━━━━━ Data extracts ━━━━━
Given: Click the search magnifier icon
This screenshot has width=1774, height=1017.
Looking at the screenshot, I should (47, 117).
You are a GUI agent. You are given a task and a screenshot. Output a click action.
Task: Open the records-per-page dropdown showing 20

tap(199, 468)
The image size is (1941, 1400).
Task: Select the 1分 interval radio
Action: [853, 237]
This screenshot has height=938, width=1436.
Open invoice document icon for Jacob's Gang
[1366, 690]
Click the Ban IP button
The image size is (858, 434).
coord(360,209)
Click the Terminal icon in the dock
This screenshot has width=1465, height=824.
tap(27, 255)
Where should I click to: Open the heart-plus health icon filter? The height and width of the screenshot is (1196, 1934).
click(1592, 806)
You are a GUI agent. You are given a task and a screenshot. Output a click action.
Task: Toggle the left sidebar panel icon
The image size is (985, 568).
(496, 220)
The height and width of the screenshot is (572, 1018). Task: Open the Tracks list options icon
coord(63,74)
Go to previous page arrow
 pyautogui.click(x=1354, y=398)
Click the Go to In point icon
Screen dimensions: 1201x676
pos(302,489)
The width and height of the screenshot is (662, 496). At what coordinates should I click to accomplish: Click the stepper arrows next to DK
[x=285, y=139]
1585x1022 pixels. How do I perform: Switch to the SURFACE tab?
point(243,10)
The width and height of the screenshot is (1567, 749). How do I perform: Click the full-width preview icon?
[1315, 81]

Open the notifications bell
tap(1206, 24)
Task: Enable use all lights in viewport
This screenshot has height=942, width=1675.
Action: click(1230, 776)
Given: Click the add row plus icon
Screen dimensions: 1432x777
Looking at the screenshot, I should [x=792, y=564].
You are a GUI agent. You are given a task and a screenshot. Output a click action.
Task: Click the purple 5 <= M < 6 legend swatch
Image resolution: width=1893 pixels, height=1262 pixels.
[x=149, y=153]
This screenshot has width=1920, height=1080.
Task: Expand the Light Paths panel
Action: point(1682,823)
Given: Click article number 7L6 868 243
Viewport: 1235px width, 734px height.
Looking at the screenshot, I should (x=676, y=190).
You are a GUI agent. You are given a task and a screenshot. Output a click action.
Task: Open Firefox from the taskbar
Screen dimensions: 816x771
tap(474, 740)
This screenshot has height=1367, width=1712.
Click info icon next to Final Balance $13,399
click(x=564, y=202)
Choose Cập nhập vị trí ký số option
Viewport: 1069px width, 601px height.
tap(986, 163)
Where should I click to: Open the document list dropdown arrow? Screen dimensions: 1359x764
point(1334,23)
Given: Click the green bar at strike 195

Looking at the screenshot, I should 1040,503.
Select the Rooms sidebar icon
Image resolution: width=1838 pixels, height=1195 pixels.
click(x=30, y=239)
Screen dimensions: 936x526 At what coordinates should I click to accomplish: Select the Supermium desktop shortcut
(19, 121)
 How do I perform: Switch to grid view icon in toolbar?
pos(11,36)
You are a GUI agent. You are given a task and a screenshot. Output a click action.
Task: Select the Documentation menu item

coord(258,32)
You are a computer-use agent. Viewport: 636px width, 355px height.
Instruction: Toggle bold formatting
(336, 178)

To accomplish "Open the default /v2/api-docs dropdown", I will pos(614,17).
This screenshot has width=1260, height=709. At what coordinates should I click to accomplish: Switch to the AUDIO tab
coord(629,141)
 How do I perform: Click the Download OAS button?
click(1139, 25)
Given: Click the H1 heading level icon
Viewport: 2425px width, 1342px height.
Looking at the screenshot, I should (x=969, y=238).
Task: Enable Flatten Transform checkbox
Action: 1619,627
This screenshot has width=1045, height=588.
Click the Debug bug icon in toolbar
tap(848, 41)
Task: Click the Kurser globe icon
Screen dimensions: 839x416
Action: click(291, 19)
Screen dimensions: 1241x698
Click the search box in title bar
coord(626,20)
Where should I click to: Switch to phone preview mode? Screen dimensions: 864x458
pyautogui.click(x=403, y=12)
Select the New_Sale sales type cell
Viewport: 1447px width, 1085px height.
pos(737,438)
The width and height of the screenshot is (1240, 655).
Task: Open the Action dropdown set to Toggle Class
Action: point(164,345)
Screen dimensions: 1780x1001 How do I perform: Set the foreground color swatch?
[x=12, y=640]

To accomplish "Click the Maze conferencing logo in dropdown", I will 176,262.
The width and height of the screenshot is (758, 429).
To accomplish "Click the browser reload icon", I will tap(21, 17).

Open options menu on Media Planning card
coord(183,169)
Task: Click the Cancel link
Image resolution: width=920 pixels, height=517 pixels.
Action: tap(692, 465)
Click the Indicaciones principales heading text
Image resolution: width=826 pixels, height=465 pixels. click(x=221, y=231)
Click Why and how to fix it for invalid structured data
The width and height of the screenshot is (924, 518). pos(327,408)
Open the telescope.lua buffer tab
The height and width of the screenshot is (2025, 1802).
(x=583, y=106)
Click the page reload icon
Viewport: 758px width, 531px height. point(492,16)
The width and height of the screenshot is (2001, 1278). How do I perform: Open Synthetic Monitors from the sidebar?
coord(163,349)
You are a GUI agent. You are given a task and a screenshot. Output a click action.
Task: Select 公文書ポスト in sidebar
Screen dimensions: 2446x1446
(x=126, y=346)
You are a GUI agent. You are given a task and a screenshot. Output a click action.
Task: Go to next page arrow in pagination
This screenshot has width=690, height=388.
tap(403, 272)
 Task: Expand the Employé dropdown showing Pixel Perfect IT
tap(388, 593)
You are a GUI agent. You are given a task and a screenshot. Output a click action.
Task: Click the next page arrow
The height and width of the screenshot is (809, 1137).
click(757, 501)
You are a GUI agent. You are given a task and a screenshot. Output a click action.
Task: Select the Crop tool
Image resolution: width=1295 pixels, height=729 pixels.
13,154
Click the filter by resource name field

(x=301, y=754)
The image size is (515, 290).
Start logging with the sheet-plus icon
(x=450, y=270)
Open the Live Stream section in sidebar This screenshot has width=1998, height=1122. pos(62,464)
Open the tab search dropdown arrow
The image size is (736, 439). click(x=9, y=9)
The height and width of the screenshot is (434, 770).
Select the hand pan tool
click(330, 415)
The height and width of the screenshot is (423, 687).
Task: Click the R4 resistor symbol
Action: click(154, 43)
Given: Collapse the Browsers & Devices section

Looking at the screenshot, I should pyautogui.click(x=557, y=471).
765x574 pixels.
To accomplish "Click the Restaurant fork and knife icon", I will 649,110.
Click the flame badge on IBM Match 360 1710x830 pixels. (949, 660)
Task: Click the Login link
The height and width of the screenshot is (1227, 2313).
━━━━━
What you should do.
Each entry above is to be returned exactly as given.

Answer.
Given: Click the search magnifier icon
This screenshot has width=1774, height=1017.
Looking at the screenshot, I should (47, 117).
You are a GUI agent. You are given a task and a screenshot. Output a click action.
Task: Open the records-per-page dropdown showing 20

tap(199, 468)
The image size is (1941, 1400).
Task: Select the 1分 interval radio
Action: [853, 237]
This screenshot has height=938, width=1436.
Open invoice document icon for Jacob's Gang
[1366, 690]
Click the Ban IP button
The image size is (858, 434).
coord(360,209)
Click the Terminal icon in the dock
This screenshot has width=1465, height=824.
tap(27, 255)
Where should I click to: Open the heart-plus health icon filter? The height and width of the screenshot is (1196, 1934).
click(1592, 806)
You are a GUI agent. You are given a task and a screenshot. Output a click action.
Task: Toggle the left sidebar panel icon
The image size is (985, 568).
(496, 220)
The height and width of the screenshot is (572, 1018). Task: Open the Tracks list options icon
coord(63,74)
Go to previous page arrow
 pyautogui.click(x=1354, y=398)
Click the Go to In point icon
Screen dimensions: 1201x676
pos(302,489)
The width and height of the screenshot is (662, 496). At what coordinates should I click to accomplish: Click the stepper arrows next to DK
[x=285, y=139]
1585x1022 pixels. How do I perform: Switch to the SURFACE tab?
point(243,10)
The width and height of the screenshot is (1567, 749). How do I perform: Click the full-width preview icon?
[1315, 81]

Open the notifications bell
tap(1206, 24)
Task: Enable use all lights in viewport
This screenshot has height=942, width=1675.
Action: click(1230, 776)
Given: Click the add row plus icon
Screen dimensions: 1432x777
Looking at the screenshot, I should [x=792, y=564].
You are a GUI agent. You are given a task and a screenshot. Output a click action.
Task: Click the purple 5 <= M < 6 legend swatch
Image resolution: width=1893 pixels, height=1262 pixels.
[x=149, y=153]
This screenshot has width=1920, height=1080.
Task: Expand the Light Paths panel
Action: point(1682,823)
Given: Click article number 7L6 868 243
Viewport: 1235px width, 734px height.
Looking at the screenshot, I should (x=676, y=190).
You are a GUI agent. You are given a task and a screenshot. Output a click action.
Task: Open Firefox from the taskbar
Screen dimensions: 816x771
tap(474, 740)
This screenshot has height=1367, width=1712.
Click info icon next to Final Balance $13,399
click(x=564, y=202)
Choose Cập nhập vị trí ký số option
Viewport: 1069px width, 601px height.
tap(986, 163)
Where should I click to: Open the document list dropdown arrow? Screen dimensions: 1359x764
point(1334,23)
Given: Click the green bar at strike 195

Looking at the screenshot, I should 1040,503.
Select the Rooms sidebar icon
Image resolution: width=1838 pixels, height=1195 pixels.
click(x=30, y=239)
Screen dimensions: 936x526 At what coordinates should I click to accomplish: Select the Supermium desktop shortcut
(19, 121)
 How do I perform: Switch to grid view icon in toolbar?
pos(11,36)
You are a GUI agent. You are given a task and a screenshot. Output a click action.
Task: Select the Documentation menu item

coord(258,32)
You are a computer-use agent. Viewport: 636px width, 355px height.
Instruction: Toggle bold formatting
(336, 178)

To accomplish "Open the default /v2/api-docs dropdown", I will pos(614,17).
This screenshot has width=1260, height=709. At what coordinates should I click to accomplish: Switch to the AUDIO tab
coord(629,141)
 How do I perform: Click the Download OAS button?
click(1139, 25)
Given: Click the H1 heading level icon
Viewport: 2425px width, 1342px height.
Looking at the screenshot, I should (x=969, y=238).
Task: Enable Flatten Transform checkbox
Action: 1619,627
This screenshot has width=1045, height=588.
Click the Debug bug icon in toolbar
tap(848, 41)
Task: Click the Kurser globe icon
Screen dimensions: 839x416
Action: click(291, 19)
Screen dimensions: 1241x698
Click the search box in title bar
coord(626,20)
Where should I click to: Switch to phone preview mode? Screen dimensions: 864x458
pyautogui.click(x=403, y=12)
Select the New_Sale sales type cell
Viewport: 1447px width, 1085px height.
pos(737,438)
The width and height of the screenshot is (1240, 655).
Task: Open the Action dropdown set to Toggle Class
Action: point(164,345)
Screen dimensions: 1780x1001 How do I perform: Set the foreground color swatch?
[x=12, y=640]

To accomplish "Click the Maze conferencing logo in dropdown", I will 176,262.
The width and height of the screenshot is (758, 429).
To accomplish "Click the browser reload icon", I will tap(21, 17).

Open options menu on Media Planning card
coord(183,169)
Task: Click the Cancel link
Image resolution: width=920 pixels, height=517 pixels.
Action: tap(692, 465)
Click the Indicaciones principales heading text
Image resolution: width=826 pixels, height=465 pixels. click(x=221, y=231)
Click Why and how to fix it for invalid structured data
The width and height of the screenshot is (924, 518). pos(327,408)
Open the telescope.lua buffer tab
The height and width of the screenshot is (2025, 1802).
(x=583, y=106)
Click the page reload icon
Viewport: 758px width, 531px height. point(492,16)
The width and height of the screenshot is (2001, 1278). How do I perform: Open Synthetic Monitors from the sidebar?
coord(163,349)
You are a GUI agent. You are given a task and a screenshot. Output a click action.
Task: Select 公文書ポスト in sidebar
Screen dimensions: 2446x1446
(x=126, y=346)
You are a GUI agent. You are given a task and a screenshot. Output a click action.
Task: Go to next page arrow in pagination
This screenshot has width=690, height=388.
tap(403, 272)
 Task: Expand the Employé dropdown showing Pixel Perfect IT
tap(388, 593)
You are a GUI agent. You are given a task and a screenshot. Output a click action.
Task: Click the next page arrow
The height and width of the screenshot is (809, 1137).
click(757, 501)
You are a GUI agent. You are given a task and a screenshot. Output a click action.
Task: Select the Crop tool
Image resolution: width=1295 pixels, height=729 pixels.
13,154
Click the filter by resource name field

(x=301, y=754)
The image size is (515, 290).
Start logging with the sheet-plus icon
(x=450, y=270)
Open the Live Stream section in sidebar This screenshot has width=1998, height=1122. pos(62,464)
Open the tab search dropdown arrow
The image size is (736, 439). click(x=9, y=9)
The height and width of the screenshot is (434, 770).
Select the hand pan tool
click(330, 415)
The height and width of the screenshot is (423, 687).
Task: Click the R4 resistor symbol
Action: click(154, 43)
Given: Collapse the Browsers & Devices section

Looking at the screenshot, I should pyautogui.click(x=557, y=471).
765x574 pixels.
To accomplish "Click the Restaurant fork and knife icon", I will 649,110.
Click the flame badge on IBM Match 360 1710x830 pixels. (949, 660)
Task: Click the Login link
The height and width of the screenshot is (1227, 2313).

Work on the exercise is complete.